Trevor Hastie

Trevor Hastie is the John A Overdeck Professor of Statistics at Stanford University. Prior to joining Stanford University in 1994, he worked at AT&T Bell Laboratories for nine years, where he helped develop the statistical modeling environment popular in the R computing system. He received a BSc (Hons) in statistics from Rhodes University in 1976, an MSc from the University of Cape Town in 1979, and a PhD from Stanford in 1984. In 2018 he was elected to the National Academy of Sciences. Trevor’s main research contributions have been in applied statistics, particularly in the fields of data statistical modeling, bioinformatics and machine learning; he has published over 200 articles and written six books in this area: Generalized Additive Models (with R. Tibshirani, 1991), Elements of Statistical Learning (with R. Tibshirani and J. Friedman, 2001; 2nd edn 2009), An Introduction to Statistical Learning, with Applications in R (with G. James, D. Witten and R. Tibshirani, 2013), Statistical Learning with Sparsity (with R. Tibshirani and M. Wainwright, 2015) and the IMS Monograph, Computer Age Statistical Inference (with Bradley Efron, 2016).
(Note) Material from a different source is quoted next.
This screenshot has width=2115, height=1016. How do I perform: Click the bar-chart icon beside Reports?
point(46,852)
He has also made contributions in statistical computing, co-editing (with J. Chambers) a large software library on modeling tools in the S language (Statistical Models in S, 1992), which form the foundation for much of the statistical modeling in R. His current research focuses on applied statistical modeling and prediction problems in biology and genomics, medicine and industry. Trevor’s Wald Lectures will be delivered at JSM Denver, July 27–August 1, 2019.

Statistical Learning with Sparsity

This series of three talks takes us on a journey that starts with the introduction of the lasso in 1996 by Rob Tibshirani, and brings us to date on some of the vast array of applications that have emerged. In 2015 I published a research monograph by the same name with Rob Tibshirani and Martin Wainwright (Statistical Learning with Sparsity; the Lasso and Generalizations, Hastie, Tibshirani, Wainwright, Chapman and Hall, 2015). These talks will focus on some of the topics from this book.
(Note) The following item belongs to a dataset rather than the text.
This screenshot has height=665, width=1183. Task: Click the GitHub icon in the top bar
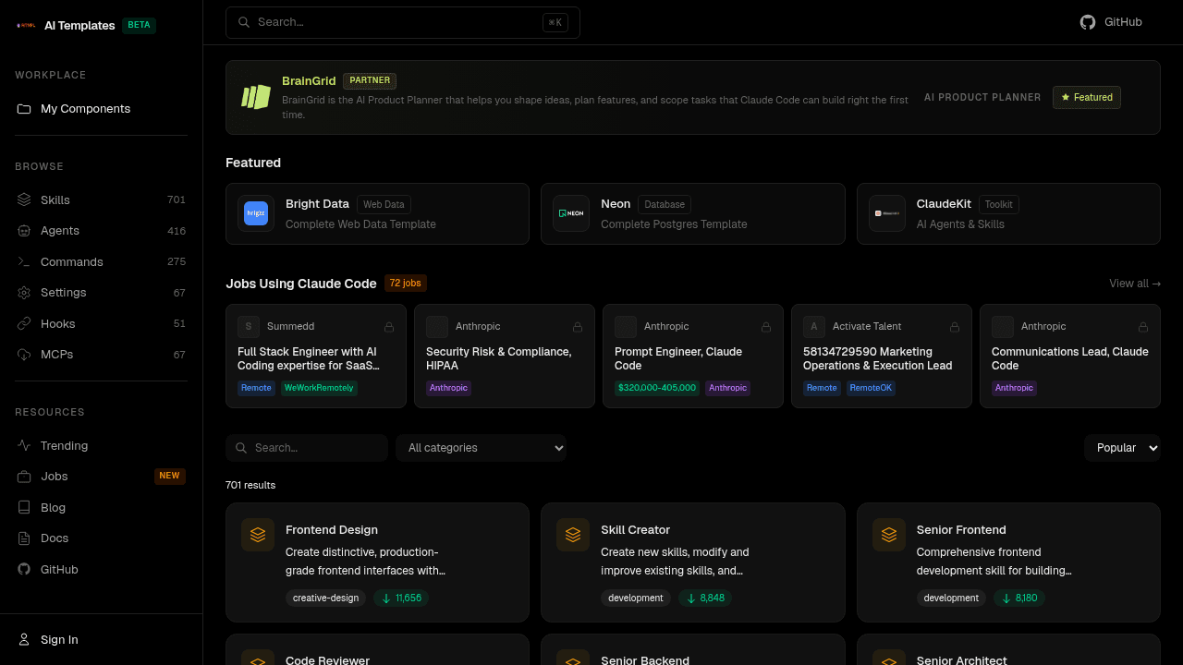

The community of people that have worked on sparsity and high-dimensional statistical inference is by now very large (the lasso paper alone has over 28K citations!) My work with my colleagues and students has concentrated on applied methodology, and in particular algorithms and software for employing these powerful tools. All the applications I present are accompanied by software (mostly in R) that my students and I actively support and improve.
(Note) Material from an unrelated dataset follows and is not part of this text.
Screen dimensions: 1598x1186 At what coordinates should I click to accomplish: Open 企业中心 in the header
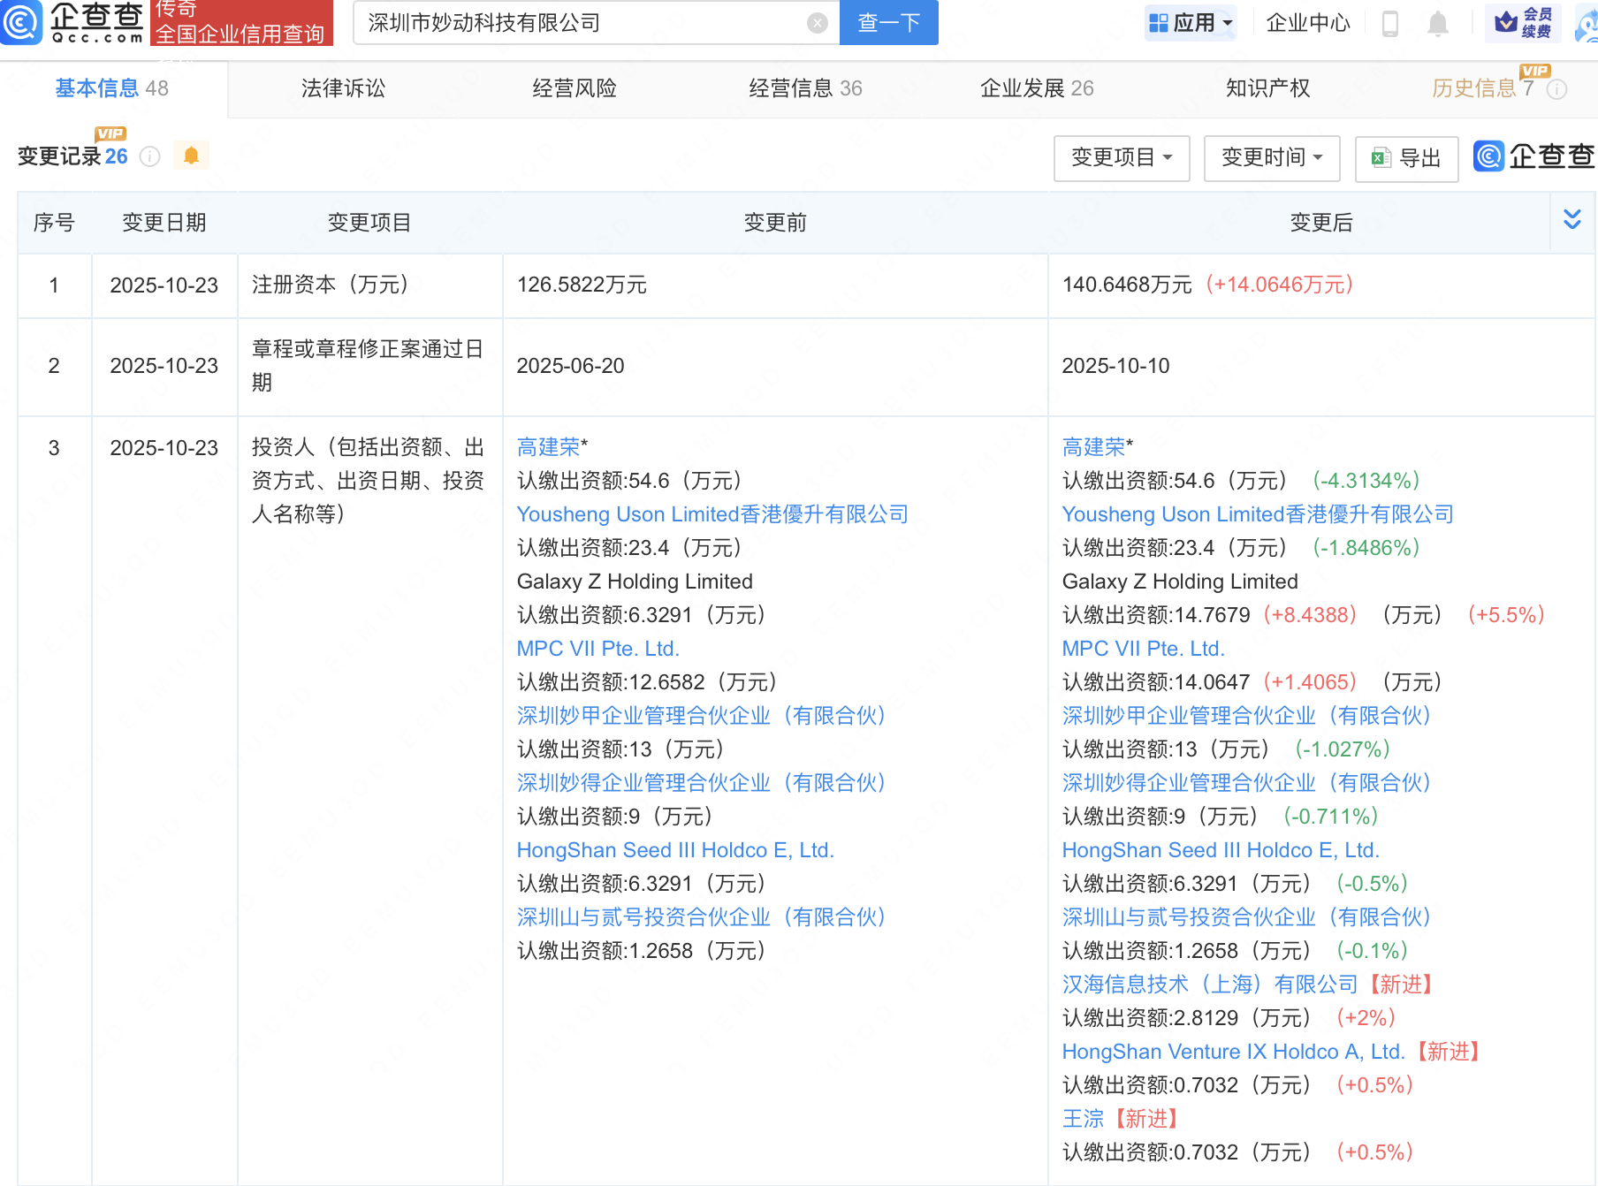(1308, 23)
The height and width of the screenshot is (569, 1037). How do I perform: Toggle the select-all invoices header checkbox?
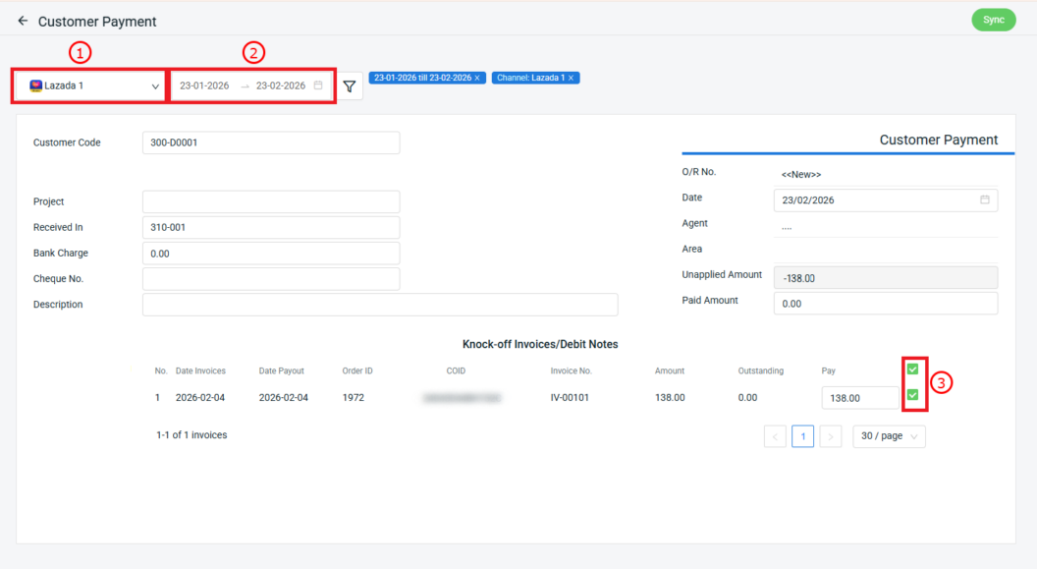point(913,370)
There are three Wald lectures, and they focus on different applications.

Wald Lecture I:

I motivate the need for sparsity with wide data, and then chronicle the invention of lasso and the quest for good software. After some early starts, my colleagues and I have settled on an algorithm known as coordinate descent, which is surprisingly efficient for fitting a sequence or path of sparse models. Along with our so-called strong rules for hedging the active set, our glmnet package in R (also python and matlab) has remained popular. Several examples will be given, culminating with a special adaptation of glmnet called snpnet for fitting lasso models for polygenic traits using GWAS (truly massive data). I end with a survey of some active areas of research not covered in the remaining two talks.

Wald Lecture II:

With real applications, we often encounter missing data, typically regarded as a nuisance. Depending on the application, we have different ways of sweeping the problem under the rug, some more natural than others. With principal components and the SVD, there is a natural way of accommodating NAs, which appears to have been in the statistical folklore for a long time. Matrix completion re-emerged during the Netflix competition as a way to compute a low-rank SVD in the presence of a large amount of missing data, and for imputing missing values. I discuss some aspects of this problem, and describe several algorithms for finding a path of solutions. Here sparsity comes in two forms: sparsity in the entries in the observed matrix, and sparsity in the singular values of the solutions. I illustrate with applications in a variety of areas, including recommender systems and the modeling of sparse longitudinal multivariate data.

Wald Lecture III:

As the sparsity literature has progressed over the years, some ingenious extensions have been proposed. One of these is the group lasso (Yuan and Lin, 2007 JRSS B), which selects for groups of variables. I briefly outline three projects that have employed these ideas; two concerning generalized additive model selection, and one for selecting interactions in a linear model. Then, in a different direction, the graphical lasso builds sparse inverse covariance matrices to capture the conditional independencies in multivariate Gaussian data. I discuss this approach and extensions, and then illustrate its use for anomaly detection and imputation with high-dimensional data.